Disclaimer: I just made all of that up, I'm not even bothering to pretend that it works. :-)
In .NET you can fill a dataset from any source and then it can write that out to disk for you as XML with or without the schema. I can't say what performance for large sets would be like. Simple :)
Another option, depending on how many schemas you need to output, and/or how dynamic this solution is supposed to be, would be to actually write the XML directly from the SQL statement, as in the following simple example...
SELECT
'<Record>' ||
'<name>' || name || '</name>' ||
'<address>' || address || '</address>' ||
'</Record>'
FROM
contacts
You would have to prepend and append the document element, but I think this example is easy enough to understand.
dbunit (www.dbunit.org) does go from sql to xml and vice versa; you might be able to modify it more for your needs.
Technically, converting a result set to an XML file is straight forward and doesn't need any tool unless you have a requirement to convert the data structure to fit specific export schema. In general the result set gets the top-level element of an XML file, then you produce a number of record elements containing attributes, which effectively are the fields of a record.
When it comes to Java, for example, you just need appropriate JDBC driver for interfacing with DBMS of your choice addressing the database independency requirement (usually provided by a DBMS vendor), and a few lines of code to read a result set and print out an XML string per record, per field. Not a difficult task for an average Java developer in my opinion.
Anyway, the more concrete purpose you state the more concrete answer you get.

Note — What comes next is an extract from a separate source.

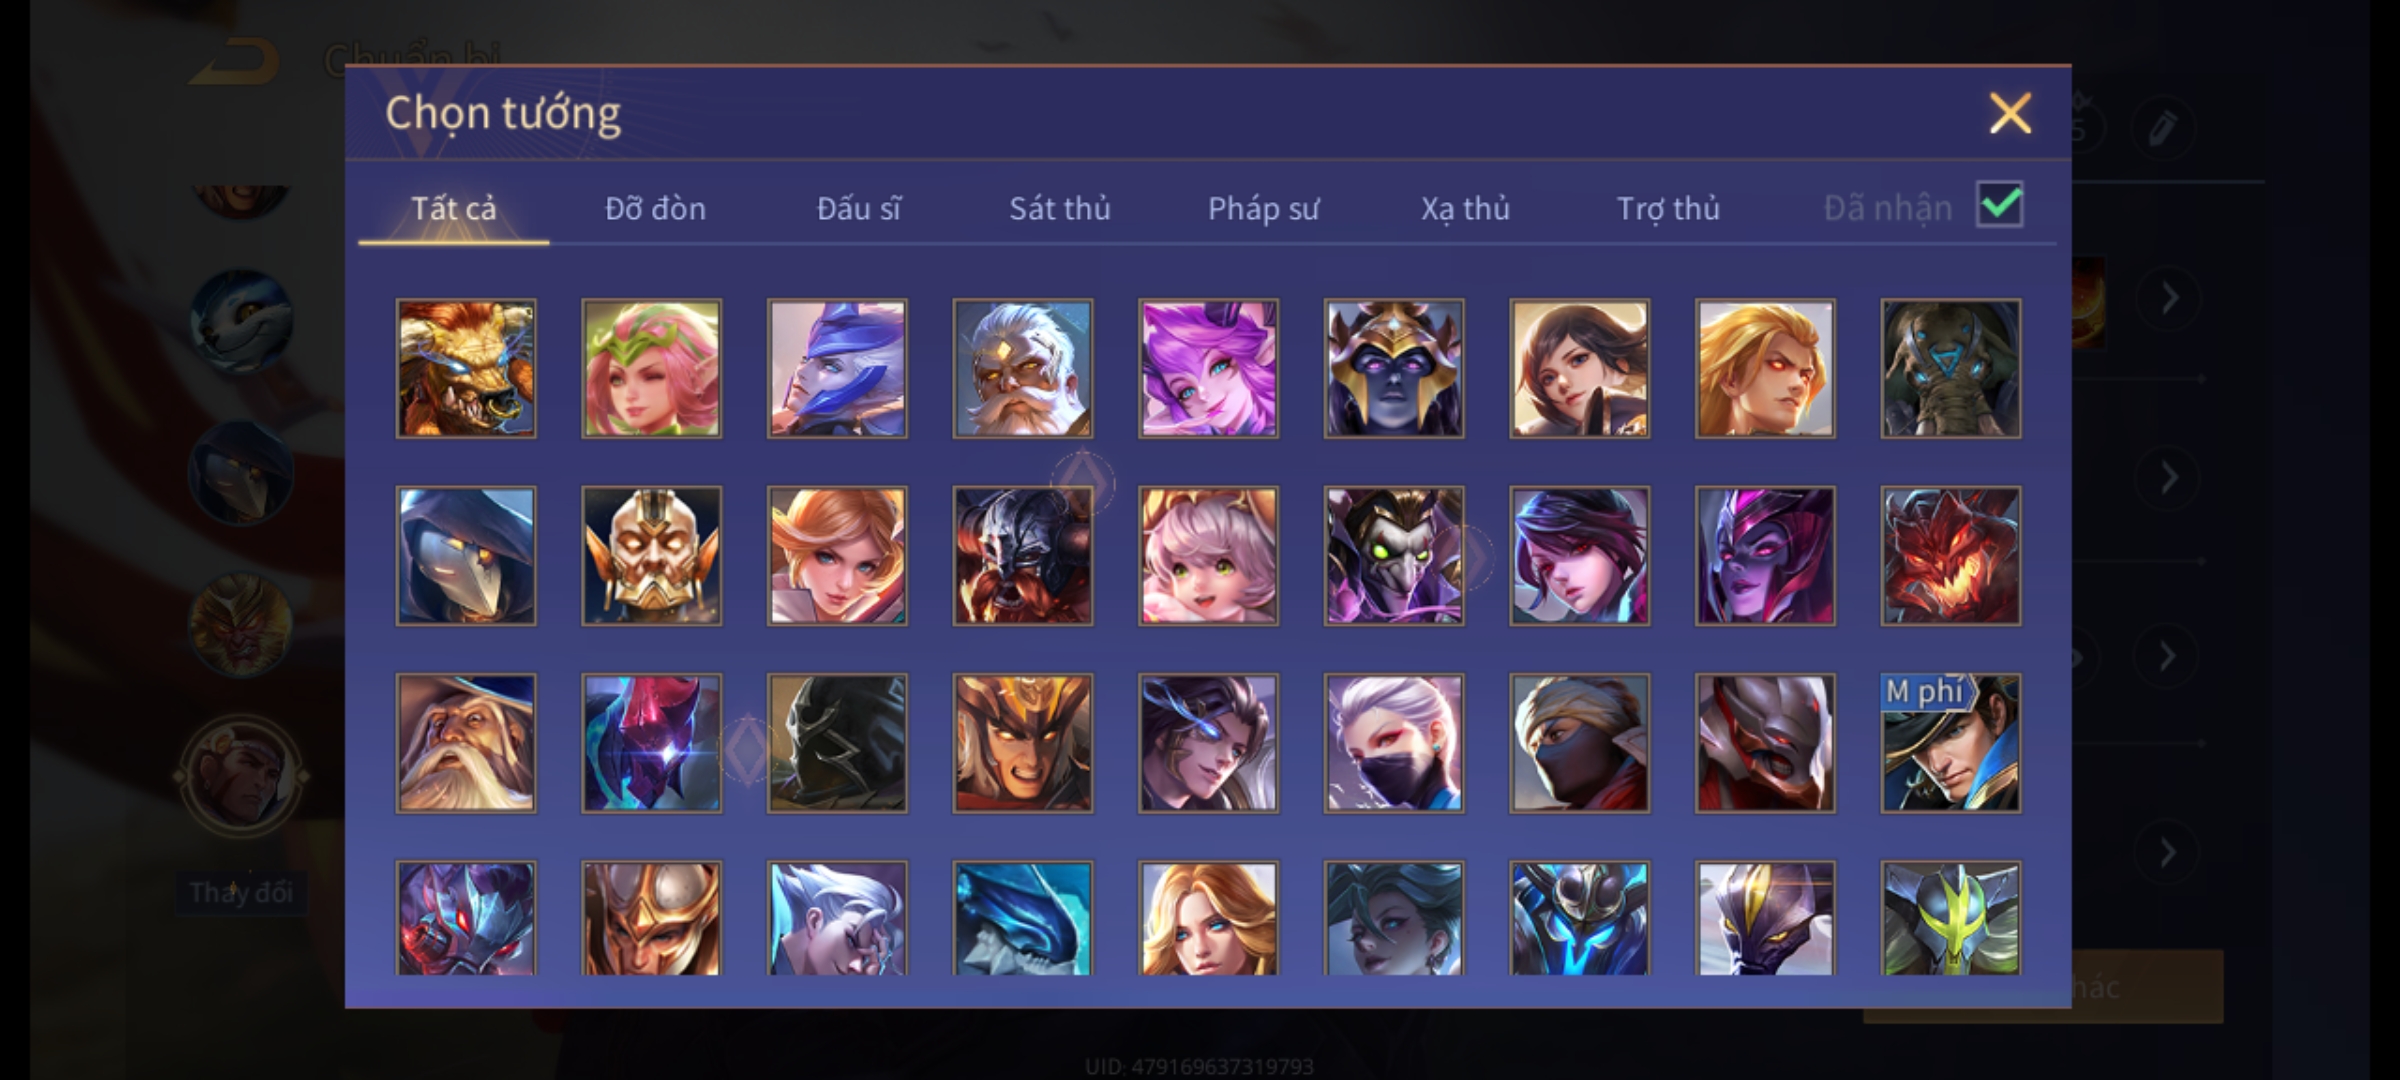Select the golden masked dwarf hero

[651, 556]
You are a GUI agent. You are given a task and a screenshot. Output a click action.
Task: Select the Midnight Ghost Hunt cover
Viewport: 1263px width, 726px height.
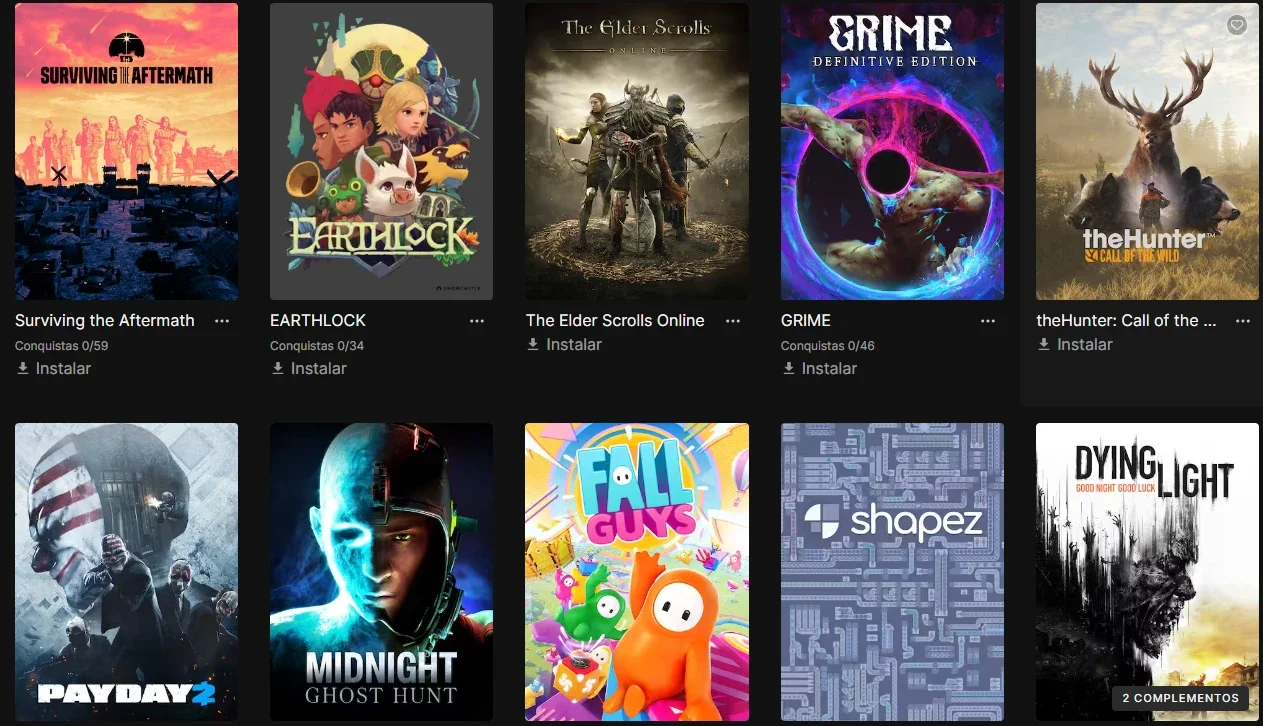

In Java, you may just fill an object with the xml data (like an entity bean) and then use XMLEncoder to get it to xml. From there you may use XSLT for further conversion or XMLDecoder to bring it back to an object.
Greetz, GHad
PS: See http://ghads.wordpress.com/2008/09/16/java-to-xml-to-java/ for an example for the Object to XML part... From DB to Object multiple more way are possible: JDBC, Groovy DataSets or GORM. Apache Common Beans may help to fill up JavaBeans via Reflection-like methods.
I created a solution to this problem by using the equivalent of a mail merge using the resultset as the source, and a template through which it was merged to produce the desired XML.
The template was standard XML, with a Header element, a Footer element and a Body element. Using a CDATA block in the Body element allowed me to include a complete XML structure that acted as the template for each row. In order to include a fields from the resultset in the template, I used markers that looked like this <[FieldName]>. The template was then pre-parsed to isolate the markers such that in operation, the template requests each of the fields from the resultset as the Body is being produced.
The Header and Footer elements are output only once at the beginning and end of the output set. The body could be any XML or text structure desired. In your case, it sounds like you might have several templates, one for each of your desired schemas.
All of the above was encapsulated in a Template class, such that after loading the Template, I merely called merge() on the template passing the resultset in as a parameter.